Chhattisgarh’s power plant on “barren-agricultural” land

Marwa power plant

Team News Riveting

Raipur, August 28

The performance audit on construction and operation of Atal Bihari Vajpayee thermal power station in Marwa of Chhattisgarh’s Korba district revealed that the detailed project report (DPR) submitted was exactly opposite on the ground.

Report of the Comptroller and Auditor General of India on Public Sector Undertakings for the year ended 31 March 2018 said that as per the DPR, 80 per cent land was barren and 20 per cent agricultural.

Interestingly, the company acquired a total 1,728.73 acre land out of which only 283.77 acre (16.41 per cent) land was barren and the remaining 1,444.96 acre (83.59 per cent) was agricultural land. Literally, the company had shown agricultural land as barren.

The 1000-Mw power plant is owned by state-run Chhattisgarh State Power Generation Company limited.

The audit watch-dog had exposed more startling lapses in the power project that was commissioned in July 2016 by the previous BJP government in Chhattisgarh.

The consultant approved design for in-motion weigh bridge for 52 kg/mtr rail against the requirement of 60 kg/mtr rail. Due to mismatch in specifications of in-motion Weigh Bridge, it could not be commissioned till May 2019. Consequently, coal lost in transit against procured coal valuing Rs 1,681.52 crore could not be assessed during the period 2016-17 to 2018-19.

There was a huge delay in the completion of the project. Unit 1 and 2 were commissioned with a delay of 42 and 44 months respectively. It was due to delay in execution of agreement, supply of material, awarding and completion of BTG civil works, awarding and completion of facilities under BOP contracts etc.

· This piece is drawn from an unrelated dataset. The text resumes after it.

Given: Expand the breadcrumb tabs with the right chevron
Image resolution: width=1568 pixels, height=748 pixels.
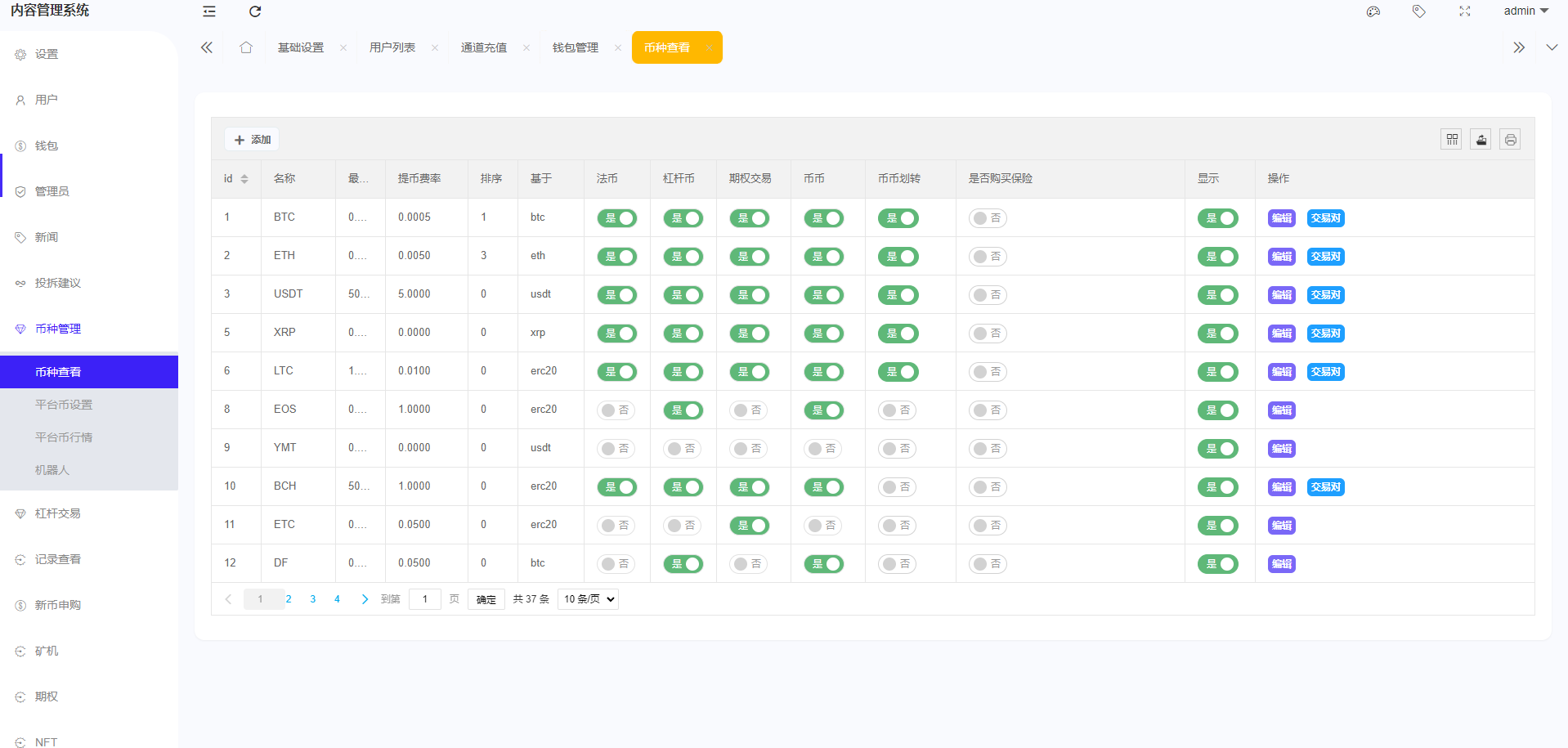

This resulted in generation loss of 16,440.07 million units (MUs” amounting to Rs 4,438.82 crore, deprival of a rebate on interest of Rs 17.95 crore on Power Finance Corporation loan and avoidable procurement of power of Rs 315.92 crore at higher rates by Chhattisgarh State Power Distribution Company Limited.

The CAG report also pointed out poor operational performance that resulted in consumption of fuel oil and coal in excess of the prescribed norms. The non-compliance of Environmental norms was also underlined in the report.